→ DATA FOR ANALYSIS
- - - -

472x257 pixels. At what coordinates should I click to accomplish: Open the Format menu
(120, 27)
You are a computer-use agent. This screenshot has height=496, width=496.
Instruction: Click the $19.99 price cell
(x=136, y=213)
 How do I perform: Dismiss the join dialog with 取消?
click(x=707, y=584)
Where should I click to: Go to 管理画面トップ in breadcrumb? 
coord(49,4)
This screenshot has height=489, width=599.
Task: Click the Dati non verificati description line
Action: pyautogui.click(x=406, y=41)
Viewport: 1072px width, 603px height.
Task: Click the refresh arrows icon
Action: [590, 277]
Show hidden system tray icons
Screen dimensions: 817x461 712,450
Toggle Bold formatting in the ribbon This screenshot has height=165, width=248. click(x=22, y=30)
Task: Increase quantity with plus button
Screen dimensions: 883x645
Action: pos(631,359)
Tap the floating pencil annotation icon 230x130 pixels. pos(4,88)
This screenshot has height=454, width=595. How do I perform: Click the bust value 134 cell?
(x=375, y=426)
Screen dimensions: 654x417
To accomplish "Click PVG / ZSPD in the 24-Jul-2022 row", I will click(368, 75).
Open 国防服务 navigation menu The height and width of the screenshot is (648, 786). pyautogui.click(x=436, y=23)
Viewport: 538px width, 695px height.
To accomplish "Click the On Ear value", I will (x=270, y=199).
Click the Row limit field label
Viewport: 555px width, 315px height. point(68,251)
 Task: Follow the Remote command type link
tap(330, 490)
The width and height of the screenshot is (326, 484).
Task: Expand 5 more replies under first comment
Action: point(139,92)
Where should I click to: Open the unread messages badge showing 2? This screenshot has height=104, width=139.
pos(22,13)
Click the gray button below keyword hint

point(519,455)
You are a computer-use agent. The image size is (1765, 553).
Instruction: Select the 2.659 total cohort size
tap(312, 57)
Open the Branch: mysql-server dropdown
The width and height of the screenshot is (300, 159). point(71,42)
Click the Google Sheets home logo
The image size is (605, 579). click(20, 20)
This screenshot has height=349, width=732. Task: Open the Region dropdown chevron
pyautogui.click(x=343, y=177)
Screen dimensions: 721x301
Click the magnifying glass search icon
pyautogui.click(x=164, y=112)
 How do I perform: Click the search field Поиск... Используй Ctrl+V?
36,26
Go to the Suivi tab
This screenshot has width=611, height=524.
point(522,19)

- - - -

→ WHAT YOU WILL DO
What lines in the listing include the string "computer"? Copy them out.

→ SOLUTION FOR THIS PROBLEM
You are a computer-use agent. This screenshot has height=496, width=496.
You are a computer-use agent. The image size is (1765, 553).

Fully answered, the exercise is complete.